Thanks Fred_Mertz! That’s a great question. Well, I am happy with the small increase in per pupil funding that was included in their budget last session. It is a small step toward fully restoring education funding to levels that will contribute to academic achievement, well-prepared students, and outstanding teachers. Also, from what I can tell, it looks as if most legislators I know are sticking to their commitment to Kansans to let the recently adopted sales tax expire this summer.
What will it take for equal voices to be heard under Kansas’ current administration? It seems that Brownback and his group of wingmen are strangling any sort of moderation left in this states political arena. Not only do I fear for the education of our youth but I am becoming increasingly concerned over how we will deal with the inevitable destruction of our middle class under the Brownback agenda.
I feel like we are fighting an unwinnable fight.
Thanks Jazzerman! This is tough question, because I think there are some issues that will never have a legislative or policy solution–it takes changes in our culture and communities…and ultimately changes in our personal interactions with people. There are lots of things beyond my control that are shaping the discourse in the Statehouse. However, I can control my own attitudes and actions. I will be fair, open-minded and reasonable–and I hope that will be reciprocated by my colleagues. You might call my approach a moderate approach. Unfortunately, “moderation” isn’t sexy. It doesn’t raise money, it doesn’t rally a crowd, it doesn’t fire up a based (usually). So, the system in which we work pulls people into their respective camp and rarely rewards people who can bridge the divide. So, it’s with a moderate approach–one that puts solutions over score keeping–that I hope to head to the Legislature. To be clear, though, I will passionately defend ideas and policies in which I believe–and will push back against misinformation…but I will do so with respect.

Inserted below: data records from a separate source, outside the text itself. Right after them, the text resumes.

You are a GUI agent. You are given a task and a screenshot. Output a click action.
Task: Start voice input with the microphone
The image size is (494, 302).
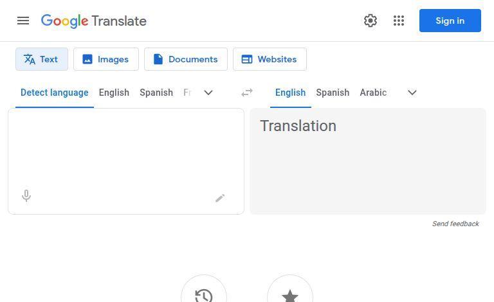pyautogui.click(x=26, y=196)
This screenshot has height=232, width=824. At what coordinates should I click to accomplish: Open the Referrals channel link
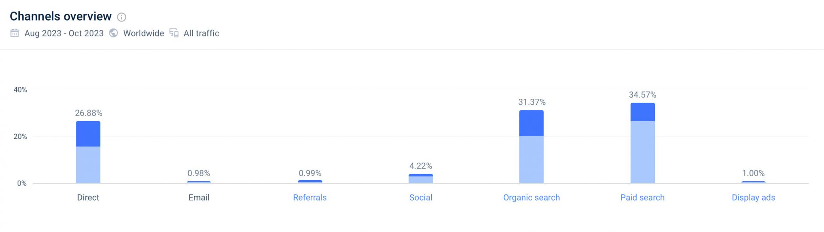pos(310,198)
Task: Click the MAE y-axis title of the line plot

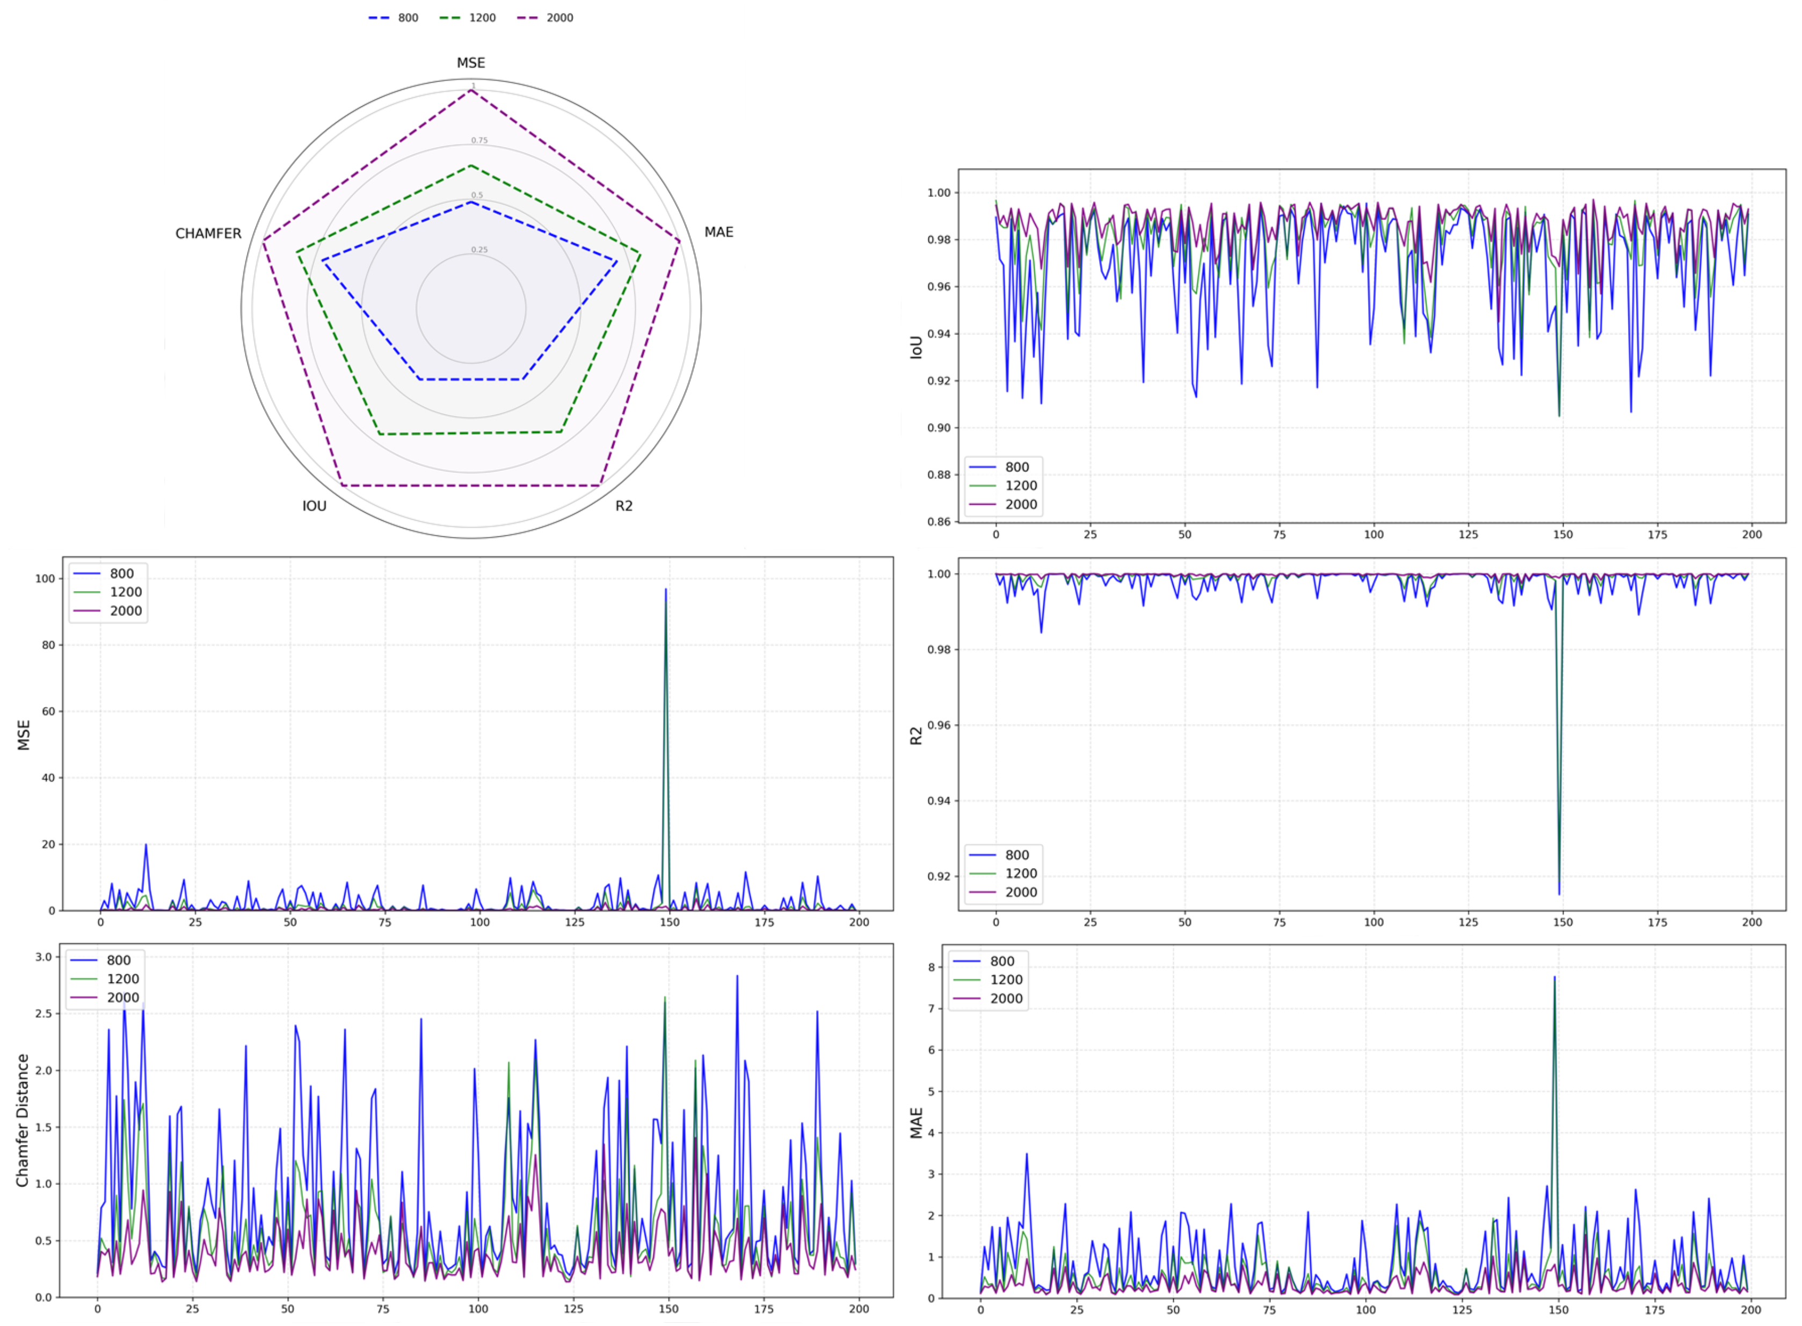Action: [x=916, y=1122]
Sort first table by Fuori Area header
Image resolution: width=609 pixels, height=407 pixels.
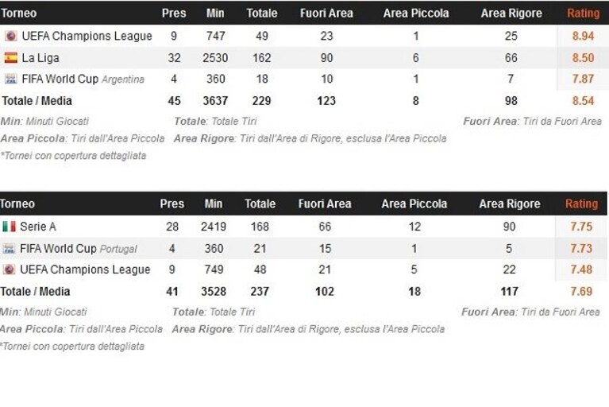point(326,14)
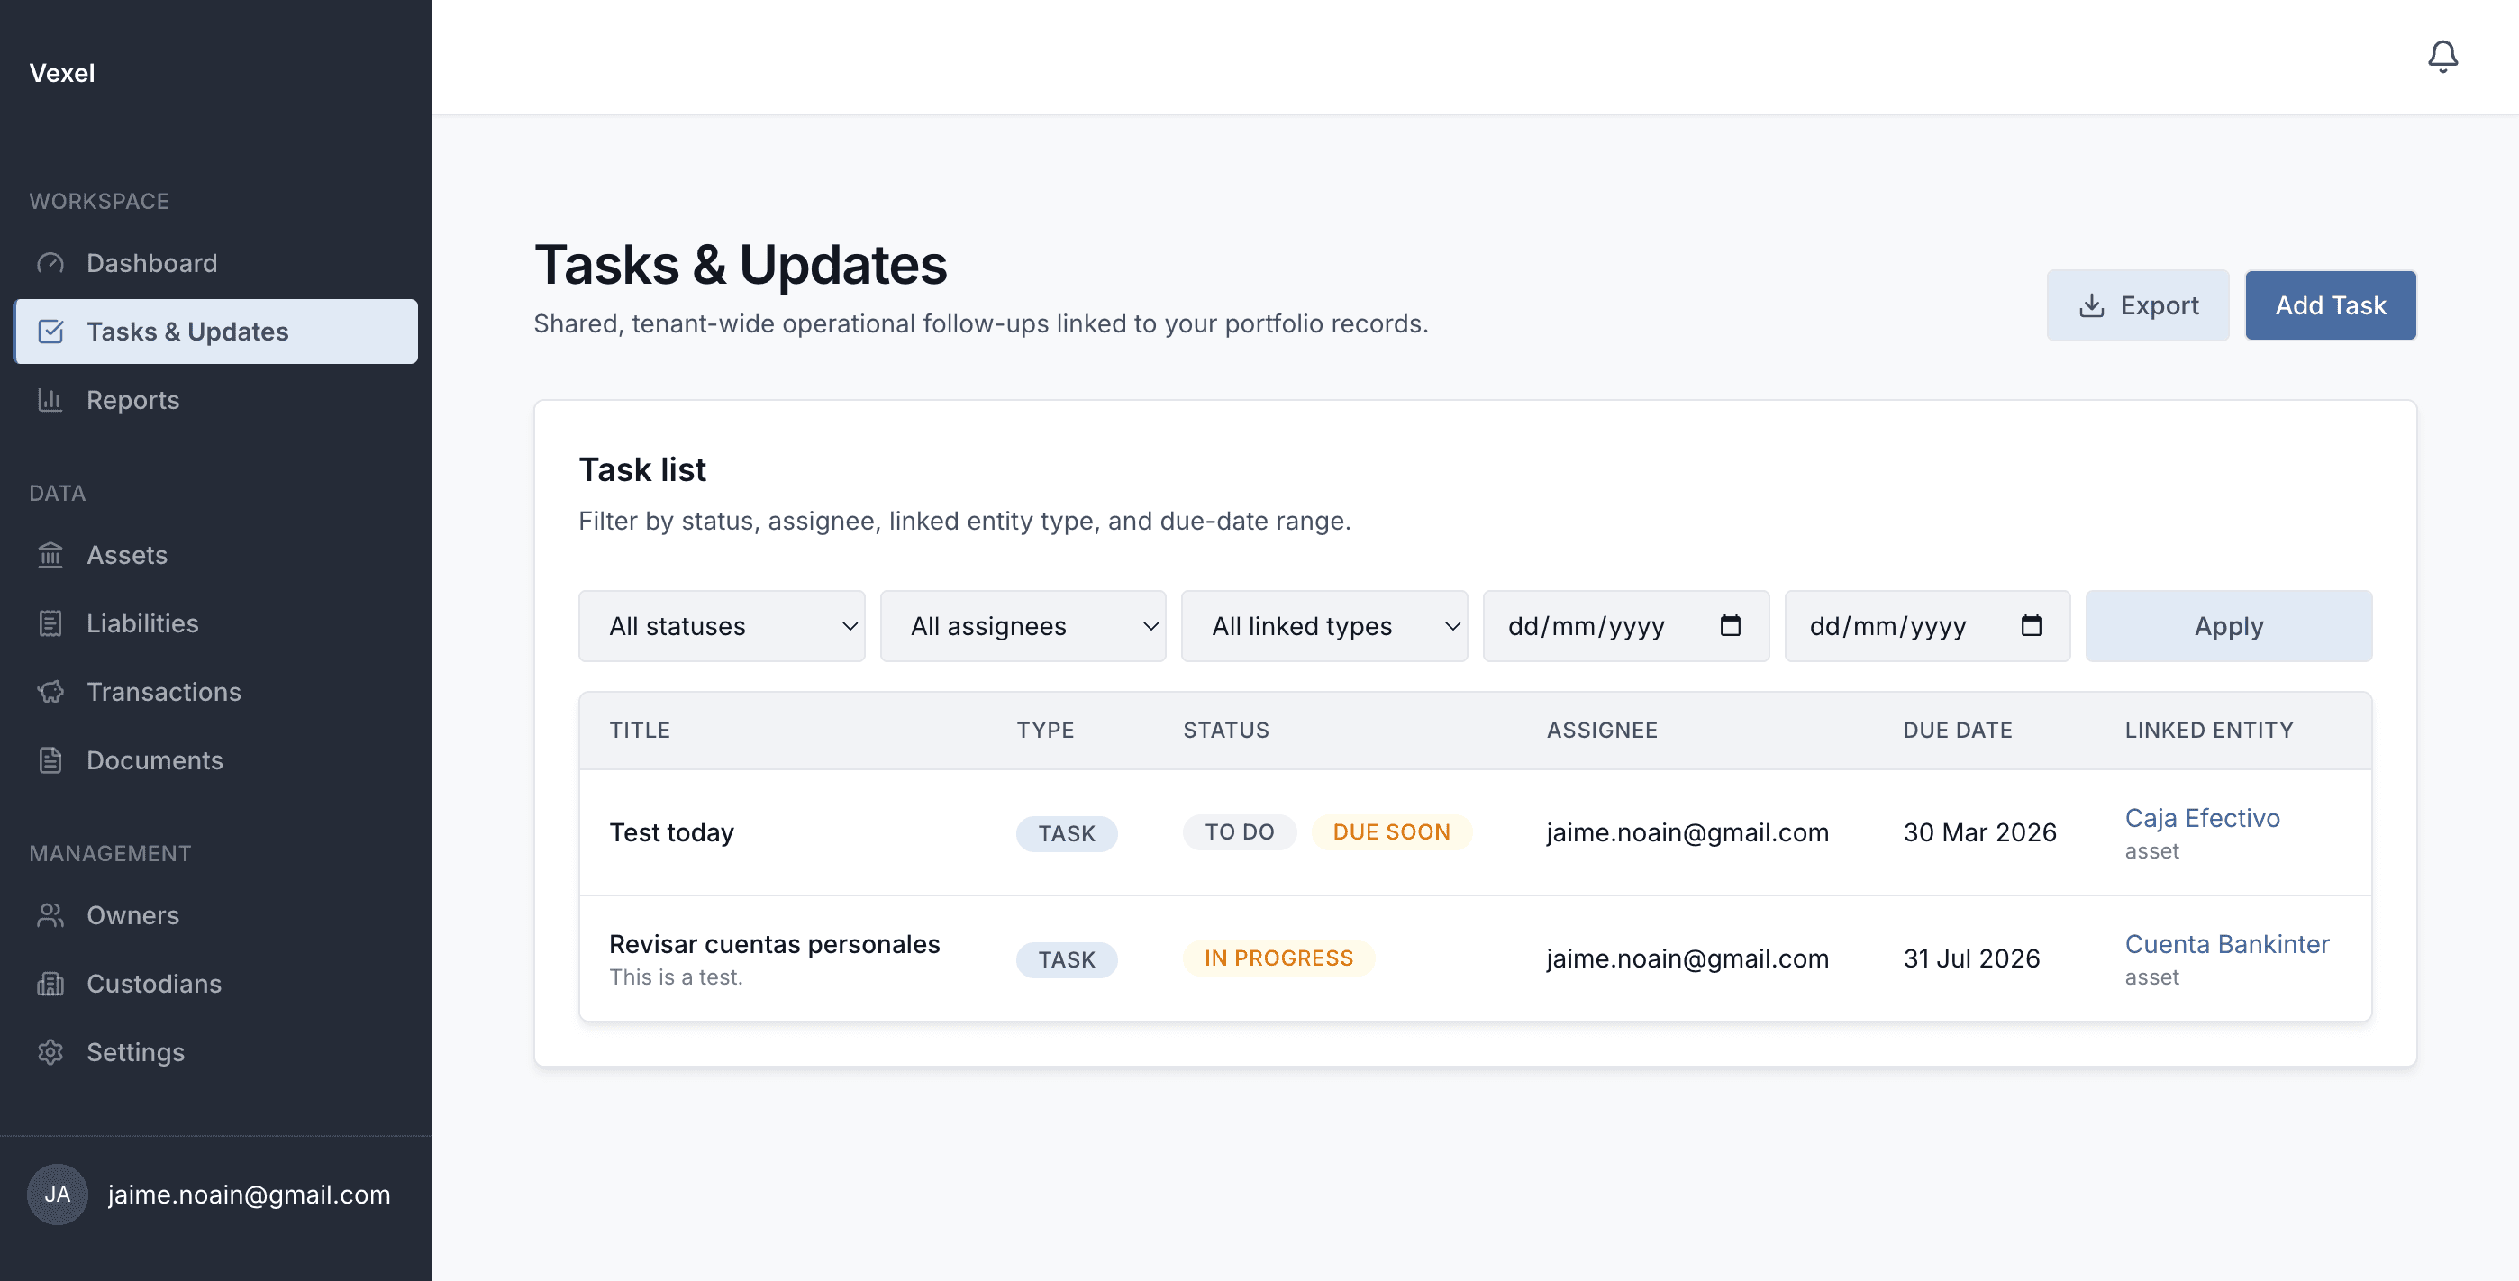Click the Export button
Image resolution: width=2519 pixels, height=1281 pixels.
pos(2138,304)
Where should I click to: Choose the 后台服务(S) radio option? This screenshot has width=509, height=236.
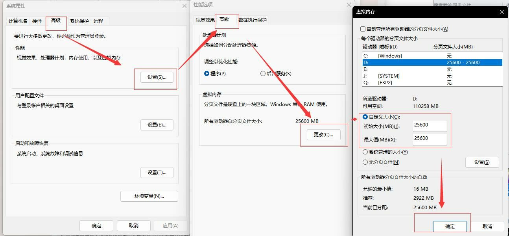263,74
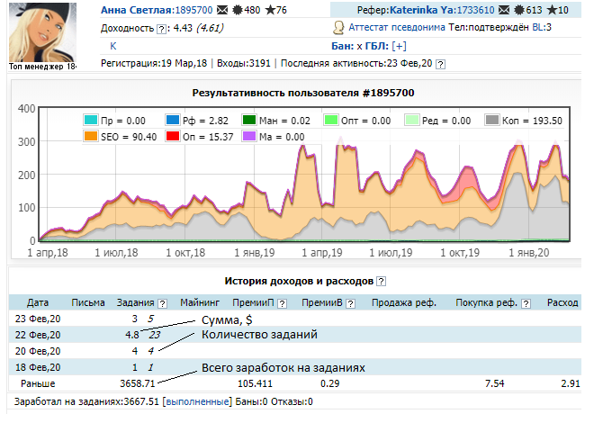Click the help icon next to Задания column

click(x=163, y=302)
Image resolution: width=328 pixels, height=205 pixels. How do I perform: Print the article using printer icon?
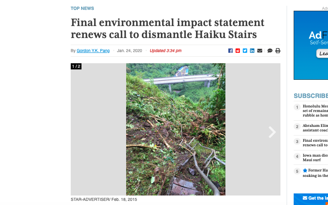coord(278,50)
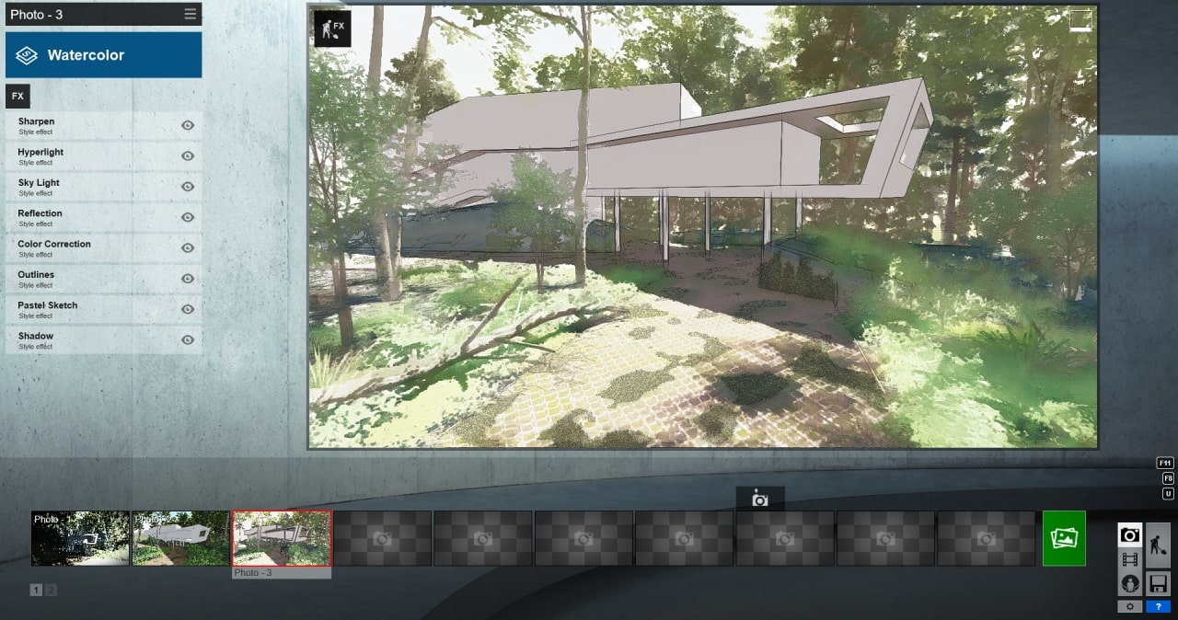Open settings gear icon
Viewport: 1178px width, 620px height.
[1130, 607]
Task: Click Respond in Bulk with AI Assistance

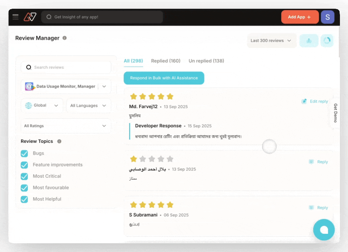Action: click(x=163, y=78)
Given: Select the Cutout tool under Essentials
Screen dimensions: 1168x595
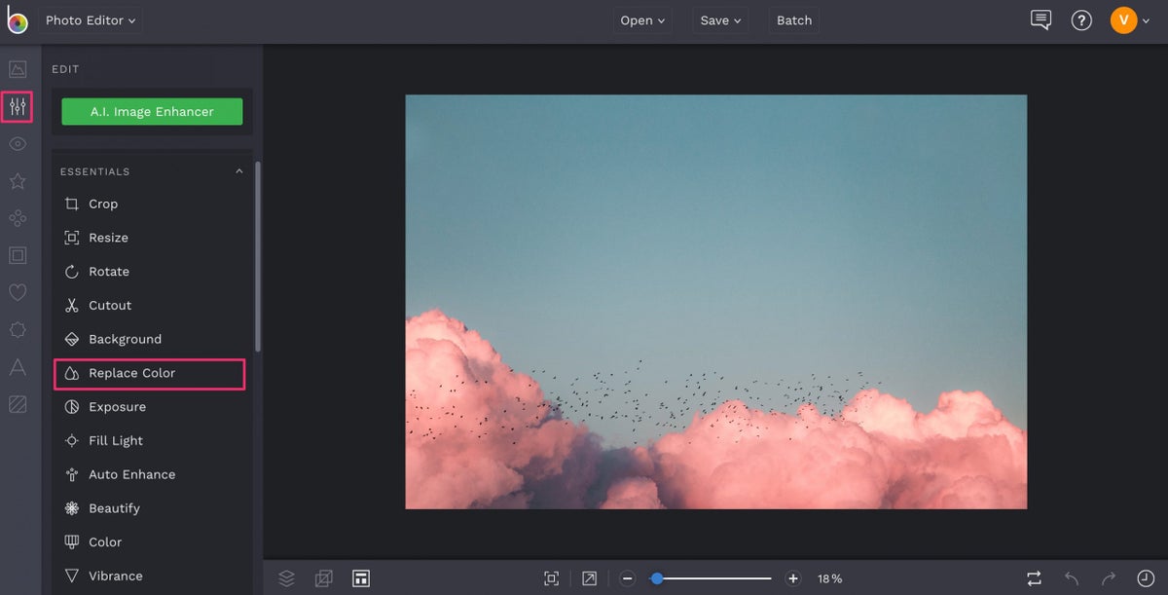Looking at the screenshot, I should (107, 305).
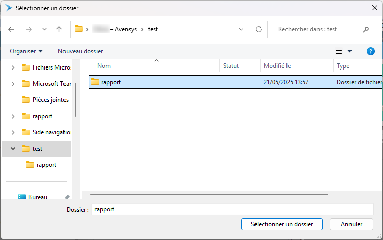Open the view options dropdown arrow
This screenshot has height=240, width=383.
[349, 51]
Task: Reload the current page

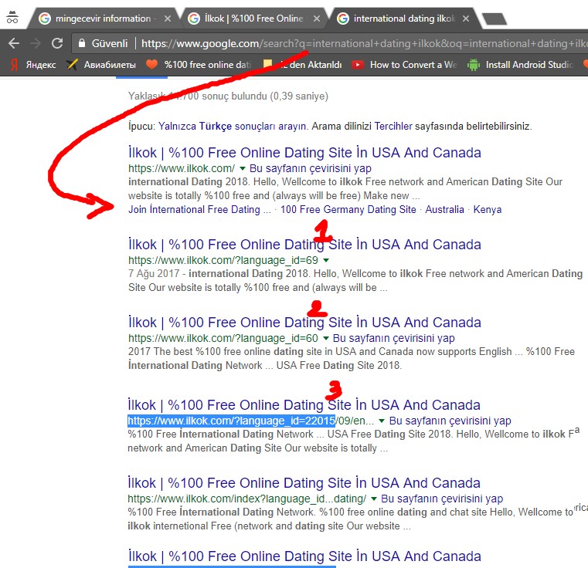Action: click(x=57, y=44)
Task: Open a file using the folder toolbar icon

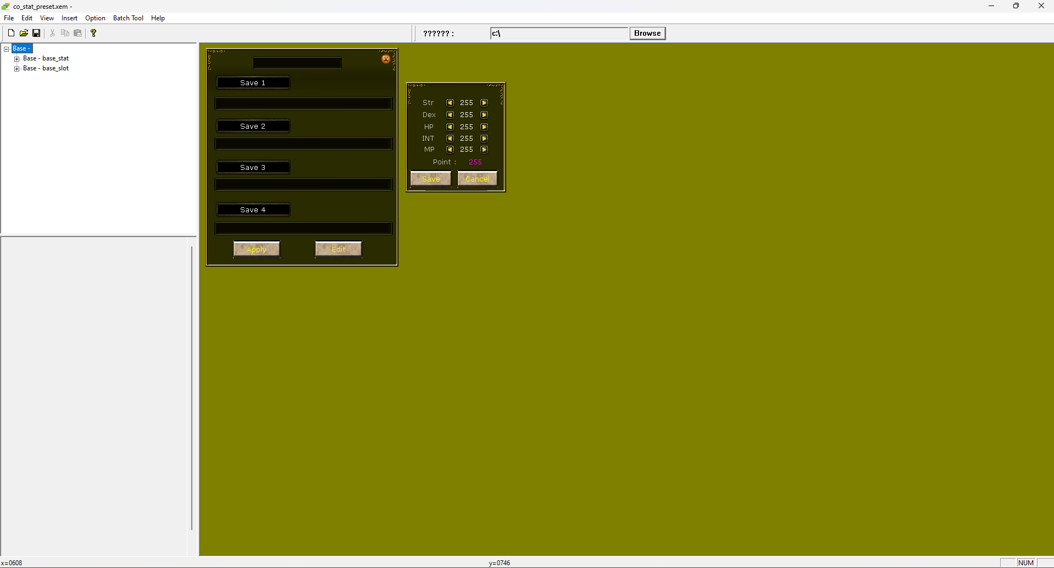Action: coord(24,32)
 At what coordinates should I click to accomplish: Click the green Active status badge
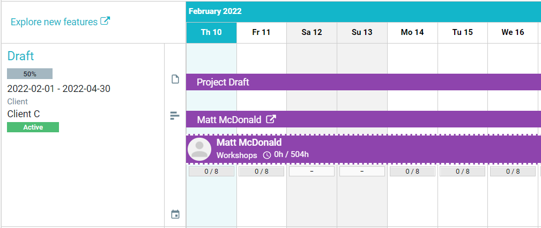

That’s all the time we have for questions. John, do you have any parting thoughts you’d like to share with our readers?
Again I want to thank the Journal World for hosting this chat. It’s refreshing to have a forum in the media that allows for thoughtful discussion and non-soundbyte answers. I’m sure we didn’t get to everyone’s question, so I invite anybody reading to visit my website at www.JohnWilsonforKansas.com and send me a note. If you live in the 10th District and I haven’t spoken with you at your door, I apologize. I’ve been going door-to-door since June trying to meet as many voters as possible. I think it is essential to meet the people you hope to represent. I want to thank everyone who has taken time away from their family, friends and personal lives to run for office–it’s not easy, but it’s important. Remember to vote on November 6th or earlier at one of the early-voting locations around the County. (BALDWIN CITY residents can vote Saturday, November 3 at the Fire Station from 9-3). Finally, I want to thank my family, friends and other supporters who’ve helped make this campaign a reality–especially Jami and Parker!
Thanks, John, for spending some time with us. And thank you, readers, for some great questions.